[[ DATA SUPPLIED, beginning ]]

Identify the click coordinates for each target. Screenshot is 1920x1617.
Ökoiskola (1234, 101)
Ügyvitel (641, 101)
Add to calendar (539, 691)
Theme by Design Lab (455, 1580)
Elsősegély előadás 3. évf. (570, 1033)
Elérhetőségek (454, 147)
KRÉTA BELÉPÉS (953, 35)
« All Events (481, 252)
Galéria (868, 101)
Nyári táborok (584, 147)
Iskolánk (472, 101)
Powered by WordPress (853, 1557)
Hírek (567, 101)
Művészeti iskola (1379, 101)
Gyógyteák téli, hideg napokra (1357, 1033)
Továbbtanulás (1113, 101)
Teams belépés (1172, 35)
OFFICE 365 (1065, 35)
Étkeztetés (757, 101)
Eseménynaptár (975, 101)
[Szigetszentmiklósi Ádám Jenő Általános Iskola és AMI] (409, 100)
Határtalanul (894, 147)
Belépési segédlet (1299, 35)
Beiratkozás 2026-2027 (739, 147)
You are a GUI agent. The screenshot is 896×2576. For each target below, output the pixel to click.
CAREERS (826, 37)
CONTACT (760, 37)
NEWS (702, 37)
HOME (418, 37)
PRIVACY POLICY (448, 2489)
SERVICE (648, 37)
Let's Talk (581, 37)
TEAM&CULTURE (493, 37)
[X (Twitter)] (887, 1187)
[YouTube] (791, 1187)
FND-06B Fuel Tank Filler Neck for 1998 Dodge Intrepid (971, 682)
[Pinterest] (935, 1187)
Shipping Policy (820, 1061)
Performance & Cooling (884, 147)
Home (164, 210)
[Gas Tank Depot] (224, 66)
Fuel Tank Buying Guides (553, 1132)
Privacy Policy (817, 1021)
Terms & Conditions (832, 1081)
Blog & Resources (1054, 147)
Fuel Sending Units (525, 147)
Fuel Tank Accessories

[[ DATA SUPPLIED, end ]]

● ABOUT THIS TASK
Each line of the material above should be restated word for word.

● WRITTEN RESPONSE
Identify the click coordinates for each target. Screenshot is 1920x1617.
Ökoiskola (1234, 101)
Ügyvitel (641, 101)
Add to calendar (539, 691)
Theme by Design Lab (455, 1580)
Elsősegély előadás 3. évf. (570, 1033)
Elérhetőségek (454, 147)
KRÉTA BELÉPÉS (953, 35)
« All Events (481, 252)
Galéria (868, 101)
Nyári táborok (584, 147)
Iskolánk (472, 101)
Powered by WordPress (853, 1557)
Hírek (567, 101)
Művészeti iskola (1379, 101)
Gyógyteák téli, hideg napokra (1357, 1033)
Továbbtanulás (1113, 101)
Teams belépés (1172, 35)
OFFICE 365 (1065, 35)
Étkeztetés (757, 101)
Eseménynaptár (975, 101)
[Szigetszentmiklósi Ádám Jenő Általános Iskola és AMI] (409, 100)
Határtalanul (894, 147)
Belépési segédlet (1299, 35)
Beiratkozás 2026-2027 (739, 147)
You are a GUI agent. The screenshot is 896×2576. For each target below, output the pixel to click.
CAREERS (826, 37)
CONTACT (760, 37)
NEWS (702, 37)
HOME (418, 37)
PRIVACY POLICY (448, 2489)
SERVICE (648, 37)
Let's Talk (581, 37)
TEAM&CULTURE (493, 37)
[X (Twitter)] (887, 1187)
[YouTube] (791, 1187)
FND-06B Fuel Tank Filler Neck for 1998 Dodge Intrepid (971, 682)
[Pinterest] (935, 1187)
Shipping Policy (820, 1061)
Performance & Cooling (884, 147)
Home (164, 210)
[Gas Tank Depot] (224, 66)
Fuel Tank Buying Guides (553, 1132)
Privacy Policy (817, 1021)
Terms & Conditions (832, 1081)
Blog & Resources (1054, 147)
Fuel Sending Units (525, 147)
Fuel Tank Accessories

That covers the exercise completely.